Lago PARANOIA wrote:[
Curiously enough, there's no reason to implement this solution at the same time as 'give Fighters and Rogues more magical item slots'. Or vice versa. One takes care of the other. Note that the Barbarian gimmick isn't narrow at low levels -- it's that the game makes their original gimmicks irrelevant or narrow without giving them new ones to compensate.
I've spent a bit of time to formulate better why I find the existence of Fighter is more tolerable than of other mundane warrior classes, as currently implemented in DnD.
First "Fighting Man who got where he is by pure skill" is an actual very common archetype. It is more often than not a
self-deceiving archetype, true, because even if such charactes are allowed to do superhuman things (without calling them "magic"), like Roronoa Zoro, they tend to be at least partially dependent on items they didn't make. But in general, I don't think that I myself actually want it to stop existing. Because becoming superhuman by transcending your limitations by sheer effort and willpower is cool.
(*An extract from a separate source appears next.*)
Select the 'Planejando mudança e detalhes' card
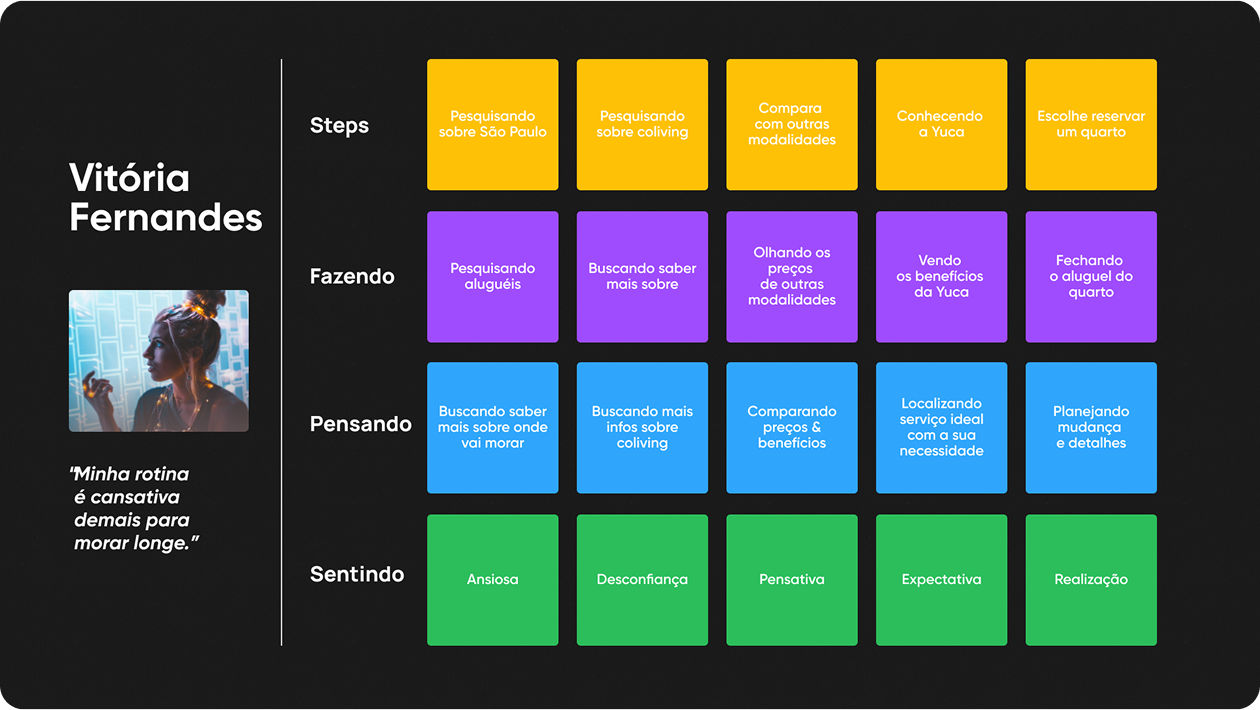This screenshot has width=1260, height=710. pyautogui.click(x=1091, y=428)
Second, "Fighting" does not have to be a narrow shtick (even though in actual DnD implementation it is narrow and restricting). If we assume that our Fighting Man has a broad access to the ways of killing people with sharp things, like 3.X Wizard's access to magic, then Fighting Man is actually a reasonably valid archetype (not next to Wizard, but next to reasonable magic classes like Beguiler or Dread Necro), because he can switch from swording, to shooting bows, to charging on a flying creature, to assassinating people with his toothpick or something, as the situation demands. Add training to superhuman strength and abilties like "can instantly master any implement or device meant for hurting people, no matter how arcane or complex", and I think it can work.
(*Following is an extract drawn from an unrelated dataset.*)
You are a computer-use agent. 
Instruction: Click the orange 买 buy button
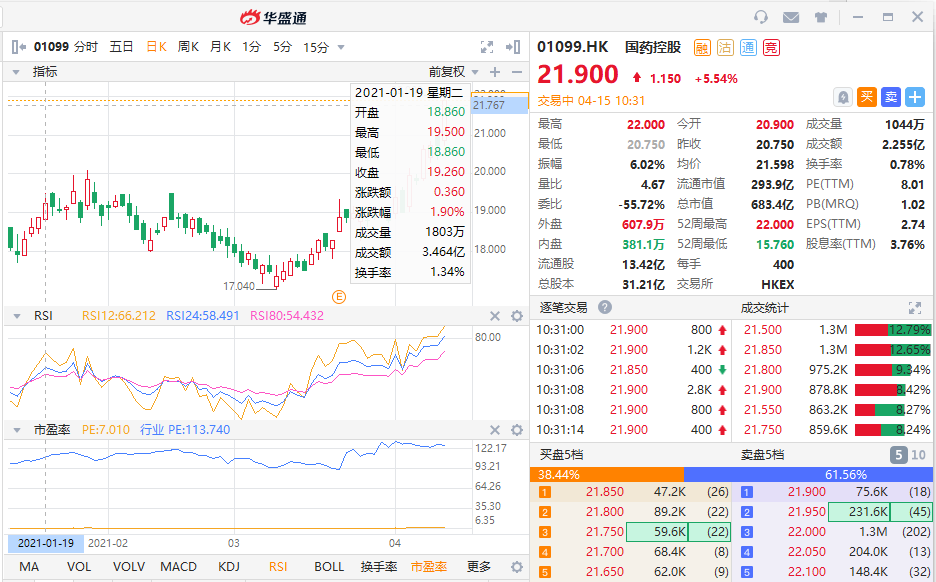pyautogui.click(x=867, y=97)
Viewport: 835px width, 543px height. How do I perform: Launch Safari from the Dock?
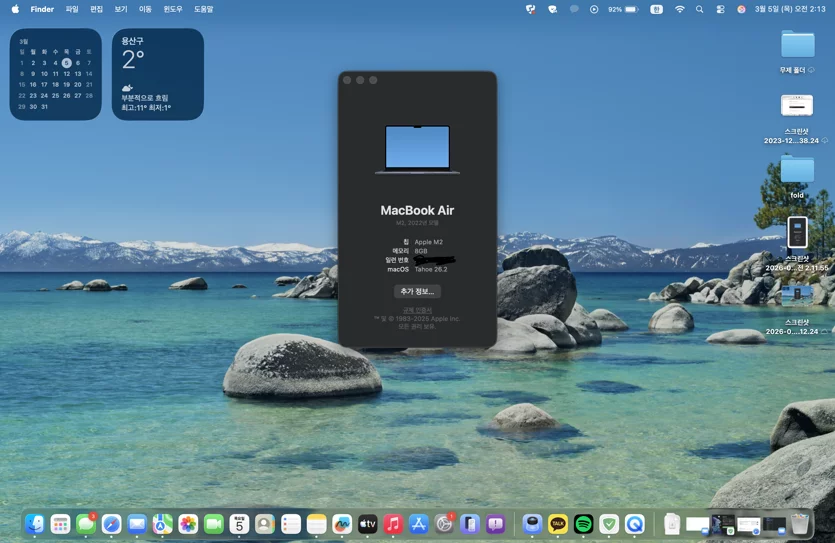click(111, 525)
But if we start to create classes that are explicitly or implicitly based around one single way of fighting, like "running up to them and beating them with a big stick"... not only we dive headfirst into thematic narrowness with these classes themselves, we automatically make our Fighting Man more narrow, because some of his possible gimmicks now are given to another class. I don't like this. "Barbarian" or "Samurai" or "Knight" or "Swashbucler" really should be, like, feats - build options that our Fighting Man picks to define himself - as opposed to whole classes.